Directives
[a] From the Farrow biography, copy the part that opens with the words containing "The basis for" and closes with "(From the publisher.)".
[b] List every publication that the Farrow biography names as carrying his print commentary and reporting.
** Start Document excerpt **
He previously worked as an anchor and investigative reporter at MSNBC and NBC News, with his print commentary and reporting appearing in publications including the Wall Street Journal, Los Angeles Times, and Washington Post.
Before his career in journalism, he served as a State Department official in Afghanistan and Pakistan. He is also the author of War on Peace: The End of Diplomacy and the Decline of American Influence (2018) and most recently of Catch and Kill: Lies, Spies, and a Conspiracy to Protect Predators (2019).
The basis for Catch and Kill, Farrow's article published in The New Yorker, won him a Pulitizer for Public Service. He shared the prize with Jodi Kantor and Meghan Twohey for their coverage of the same topic in the New York Times.
Farrow has been named one of Time Magazine's 100 Most Influential People and one of GQ's Men of the Year. He is a graduate of Yale Law School and a member of the New York Bar. He recently completed a Ph.D. in political science at Oxford University, where he studied as a Rhodes Scholar. He lives in New York. (From the publisher.)
Book Reviews
Absorbing.… The behavior documented in Catch and Kill is obviously and profoundly distressing.… But there are some hopeful threads, too.
** End Document excerpt **
** Start Information shown **
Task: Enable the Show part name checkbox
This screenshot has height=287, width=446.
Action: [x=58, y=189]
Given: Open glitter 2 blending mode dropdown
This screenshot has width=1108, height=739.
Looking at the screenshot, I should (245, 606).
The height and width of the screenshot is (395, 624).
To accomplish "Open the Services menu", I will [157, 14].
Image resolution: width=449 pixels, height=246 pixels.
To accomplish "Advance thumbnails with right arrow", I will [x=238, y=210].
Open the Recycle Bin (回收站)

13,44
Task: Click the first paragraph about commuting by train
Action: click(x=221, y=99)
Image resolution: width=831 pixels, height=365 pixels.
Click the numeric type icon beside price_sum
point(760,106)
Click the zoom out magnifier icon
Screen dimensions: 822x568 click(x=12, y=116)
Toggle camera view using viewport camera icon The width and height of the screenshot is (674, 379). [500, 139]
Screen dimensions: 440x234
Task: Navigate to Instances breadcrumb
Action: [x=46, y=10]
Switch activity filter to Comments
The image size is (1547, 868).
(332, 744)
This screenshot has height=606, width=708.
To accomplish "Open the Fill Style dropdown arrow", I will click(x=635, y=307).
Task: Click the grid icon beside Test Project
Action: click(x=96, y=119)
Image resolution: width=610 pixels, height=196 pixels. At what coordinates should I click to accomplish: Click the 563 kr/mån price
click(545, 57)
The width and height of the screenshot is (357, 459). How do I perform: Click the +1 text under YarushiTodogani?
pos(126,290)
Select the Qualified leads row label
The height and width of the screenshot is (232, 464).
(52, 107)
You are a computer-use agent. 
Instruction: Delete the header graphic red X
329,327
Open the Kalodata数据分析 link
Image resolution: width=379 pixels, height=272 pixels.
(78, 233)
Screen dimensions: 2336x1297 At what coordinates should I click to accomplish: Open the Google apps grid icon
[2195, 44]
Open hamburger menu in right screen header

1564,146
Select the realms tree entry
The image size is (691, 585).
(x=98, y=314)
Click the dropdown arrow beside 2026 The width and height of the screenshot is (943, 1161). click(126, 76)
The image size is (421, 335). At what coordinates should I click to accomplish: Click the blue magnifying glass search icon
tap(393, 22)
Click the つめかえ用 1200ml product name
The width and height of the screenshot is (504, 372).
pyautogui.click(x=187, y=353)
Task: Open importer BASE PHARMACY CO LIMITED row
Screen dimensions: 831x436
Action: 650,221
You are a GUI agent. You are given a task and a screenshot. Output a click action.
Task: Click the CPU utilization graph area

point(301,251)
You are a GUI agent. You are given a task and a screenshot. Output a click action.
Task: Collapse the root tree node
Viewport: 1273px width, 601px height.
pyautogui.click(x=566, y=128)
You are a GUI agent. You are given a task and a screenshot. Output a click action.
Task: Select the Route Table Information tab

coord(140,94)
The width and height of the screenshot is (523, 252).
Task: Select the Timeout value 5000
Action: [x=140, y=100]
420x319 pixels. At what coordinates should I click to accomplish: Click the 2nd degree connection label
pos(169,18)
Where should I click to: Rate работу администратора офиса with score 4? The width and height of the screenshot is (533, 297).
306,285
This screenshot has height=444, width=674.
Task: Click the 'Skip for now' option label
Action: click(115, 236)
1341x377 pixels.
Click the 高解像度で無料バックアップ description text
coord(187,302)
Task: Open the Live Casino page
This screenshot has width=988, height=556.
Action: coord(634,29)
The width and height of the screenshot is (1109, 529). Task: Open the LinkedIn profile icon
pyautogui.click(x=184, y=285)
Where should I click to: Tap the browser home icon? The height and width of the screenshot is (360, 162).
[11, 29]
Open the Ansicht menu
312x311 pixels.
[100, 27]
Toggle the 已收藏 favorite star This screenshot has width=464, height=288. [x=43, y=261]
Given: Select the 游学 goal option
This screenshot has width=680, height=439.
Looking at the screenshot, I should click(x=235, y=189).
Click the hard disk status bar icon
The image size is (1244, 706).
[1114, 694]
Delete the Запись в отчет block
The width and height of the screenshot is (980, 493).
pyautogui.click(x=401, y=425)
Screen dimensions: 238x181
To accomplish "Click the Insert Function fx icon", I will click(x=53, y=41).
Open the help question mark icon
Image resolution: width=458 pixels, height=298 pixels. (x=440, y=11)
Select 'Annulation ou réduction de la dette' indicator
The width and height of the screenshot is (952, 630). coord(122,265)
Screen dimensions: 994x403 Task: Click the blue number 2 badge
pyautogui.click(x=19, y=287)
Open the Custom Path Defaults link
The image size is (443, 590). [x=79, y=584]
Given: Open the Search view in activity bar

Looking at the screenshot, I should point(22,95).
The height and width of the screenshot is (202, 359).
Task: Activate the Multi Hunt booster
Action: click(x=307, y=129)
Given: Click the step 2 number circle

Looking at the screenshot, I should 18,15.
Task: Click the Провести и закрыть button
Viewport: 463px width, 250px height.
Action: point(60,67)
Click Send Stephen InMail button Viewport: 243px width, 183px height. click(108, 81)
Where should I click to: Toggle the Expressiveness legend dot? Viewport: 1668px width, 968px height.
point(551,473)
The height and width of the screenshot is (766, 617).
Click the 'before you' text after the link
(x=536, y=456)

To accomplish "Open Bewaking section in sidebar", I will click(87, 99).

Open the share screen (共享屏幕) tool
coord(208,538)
** End Information shown **
Task solutions
[a]
The basis for Catch and Kill, Farrow's article published in The New Yorker, won him a Pulitizer for Public Service. He shared the prize with Jodi Kantor and Meghan Twohey for their coverage of the same topic in the New York Times.
Farrow has been named one of Time Magazine's 100 Most Influential People and one of GQ's Men of the Year. He is a graduate of Yale Law School and a member of the New York Bar. He recently completed a Ph.D. in political science at Oxford University, where he studied as a Rhodes Scholar. He lives in New York. (From the publisher.)

[b]
Wall Street Journal
Los Angeles Times
Washington Post